Uçak inişe geçeceğine dair anons verince kemerimi takıp dış seslerden tekrar arınıp içime döndüm. Stresti, aynı zamanda endişeliydim.
"Gelecek. Bunu hissediyorum." diye mırıldandım. "Gelmeli." dizlerime yasladığım ellerime koyduğum, başımla beraber bedenimi geriye verdim.
Ne Mine'ye ne de, Damla dışında, bir başkasına haber vermemiştim. Damla'nın gelme ihtimaliyle Mineyi çağırmamıştım, Damla gelirse Mine'yi göz ardı etmekten korkuyordum.

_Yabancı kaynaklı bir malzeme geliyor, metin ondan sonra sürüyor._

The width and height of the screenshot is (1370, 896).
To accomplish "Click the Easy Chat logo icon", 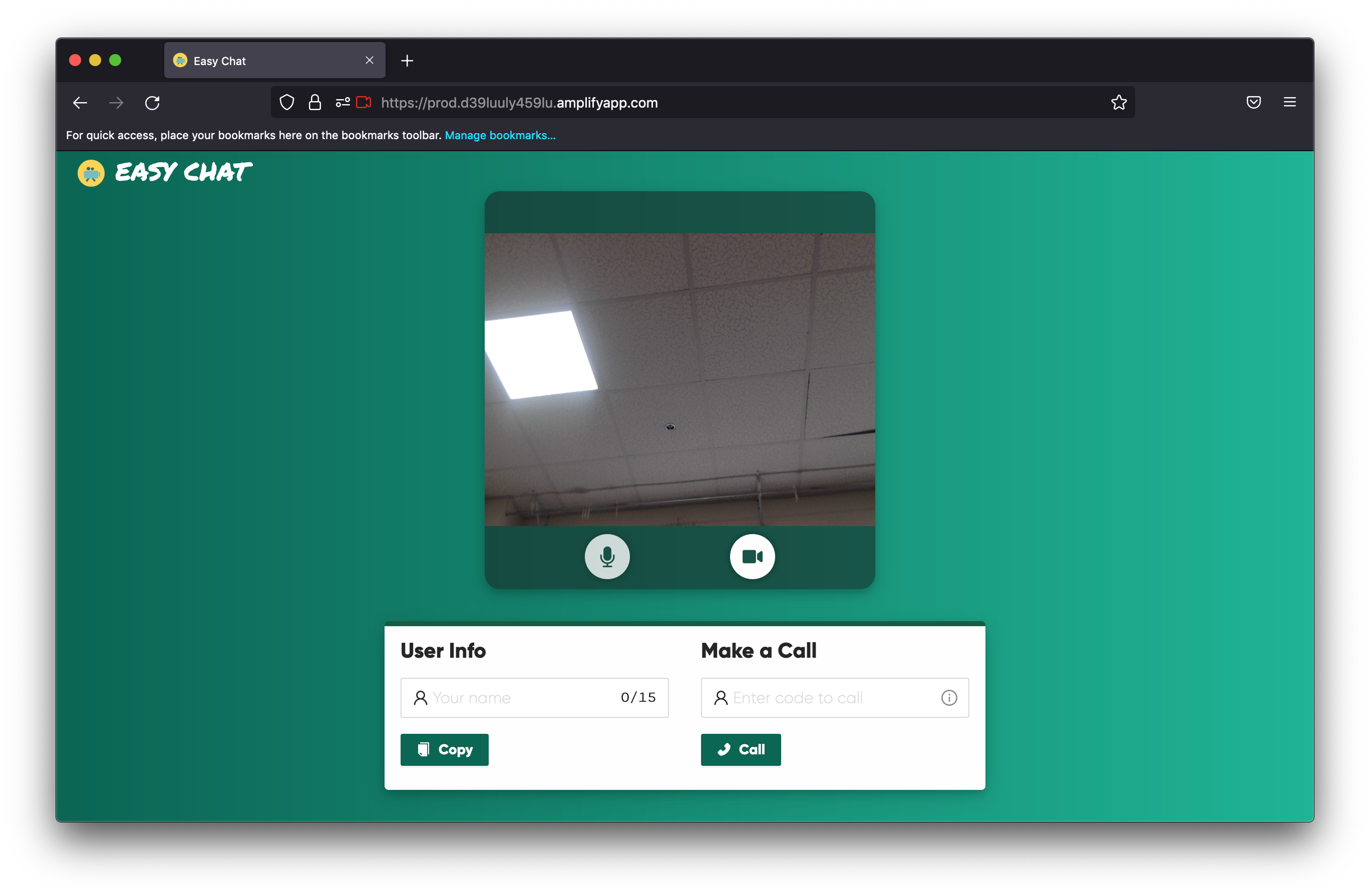I will pos(91,173).
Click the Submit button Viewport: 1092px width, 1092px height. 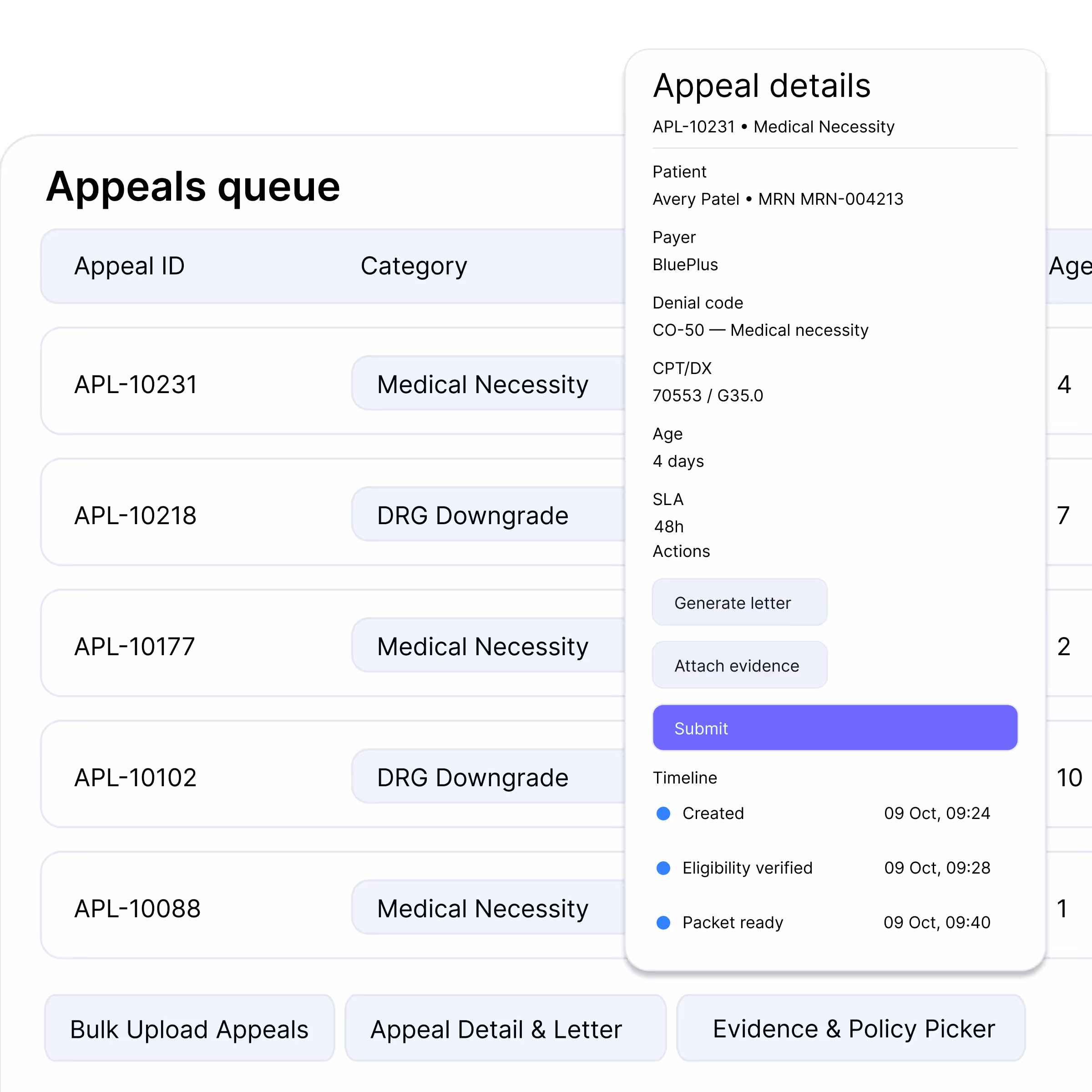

Nihayet uçak piste indiğinde derin bir nefes alıp kemerimi çözdüm, üstte kıyafetlerimle dolu duran çantamı aldım ve diğer yolcuların aksine sakince herkesin inmesini bekledim. Sanki geç gidince, gelmemişse, gelecekti.
Kontroller falanlar filanlar derken sonunda yakınlarını bekleyen, yakınlarıyla vedalaşan insanların ortasında buldum. Her tarafta insanlar sarılırken beni bekleyen, bana doğru yaklaşan herhangi birini göremedim.
"Gelmemiş işte." diye mırıldandım ağır çantamın sapını bir kaç defa çekiştirirken. "Elime gelen fırsatı ittim resmen."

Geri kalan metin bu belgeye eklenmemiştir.